Few NHL players wore helmets in 1968. According to several of Masterton's teammates, wearing a helmet was frowned upon in the NHL of that era; at least one North Stars player who wore a helmet during a game was traded after the season. However, Masterton's death sparked an immediate debate on whether their use should be compulsory. Legislators in New York considered a law to make their use mandatory, and the NHL voted on and rejected a rule requiring players wear helmets three times by 1971.
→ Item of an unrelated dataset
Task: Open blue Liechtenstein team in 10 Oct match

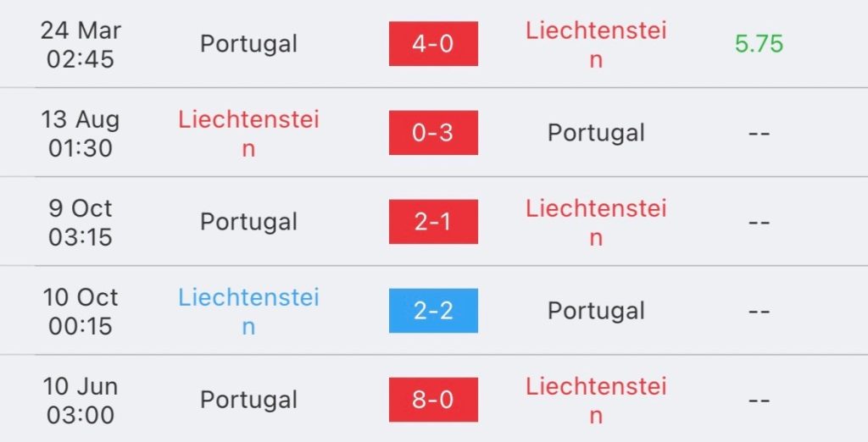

Some players began to wear helmets following Masterton's death, but adoption was slow. Three years later, only six Minnesota players wore them, the most of any of the NHL's teams. The "macho" attitude of the game, including fear of being called a coward, was an often cited reason for reluctance. It was 11 years before the NHL finally mandated the use of helmets by all players entering the league beginning in the 1979–80 season.

A later analysis by the Toronto Star in 2011 concluded Masterton died of complications from an earlier, untreated concussion. The Star suggested that the "macho" attitude of the NHL in that era, as well as Masterton's aggressive playing style, played a significant role in his death. Coach Wren Blair believed Masterton was playing through a pre-existing brain hemorrhage. Blair revealed that for over 40 years, he had never really believed Masterton died from the hit itself. Blair also recalled that and the North Stars' trainer had noticed Masterton's face had been "blood red, almost purple" for some time. They were concerned enough that they wanted Masterton checked out by a doctor. However, Masterton brushed it off. Longtime NHL coach John Muckler, who was then the coach of the North Stars' second-tier farm team, the Memphis South Stars, believed that Masterton may have suffered a brain injury as early as training camp. During the season, several players and coaches recalled seeing Masterton black out during rushes in practice. Goaltender Cesare Maniago recalled that the night before the fatal hit, Masterton had been complaining of severe migraines that he had had for over a week. They felt it caused what was otherwise viewed as a clean, albeit hard, bodycheck to turn fatal. Toronto neurosurgeon and concussion expert Charles Tator reviewed Masterton's autopsy and opined that Masterton had suffered second-impact syndrome, which occurs when a person suffers a second concussion on top of an earlier, untreated concussion. When this happens, it can cause rapid and often fatal brain swelling.

Several awards were named in Masterton's memory. The Bill Masterton Memorial Trophy was created in 1968 under the trusteeship of the Professional Hockey Writers' Association (PHWA) and is presented annually to the "National Hockey League player who best exemplifies the qualities of perseverance, sportsmanship and dedication to hockey". The University of Denver Pioneers ice hockey team named its most valuable player award after him, and his Winnipeg high school, Miles Macdonell Collegiate, presents a scholarship in his name. High schools in Bloomington, where the North Stars played their games, also award scholarships in Masterton's name. The Minnesota North Stars formally retired Masterton's number 19 jersey in 1987. However, it had not been reissued since his death, and it was understood long before 1987 that no North Star would ever wear it again. That honour followed the franchise when it relocated south to become the Dallas Stars.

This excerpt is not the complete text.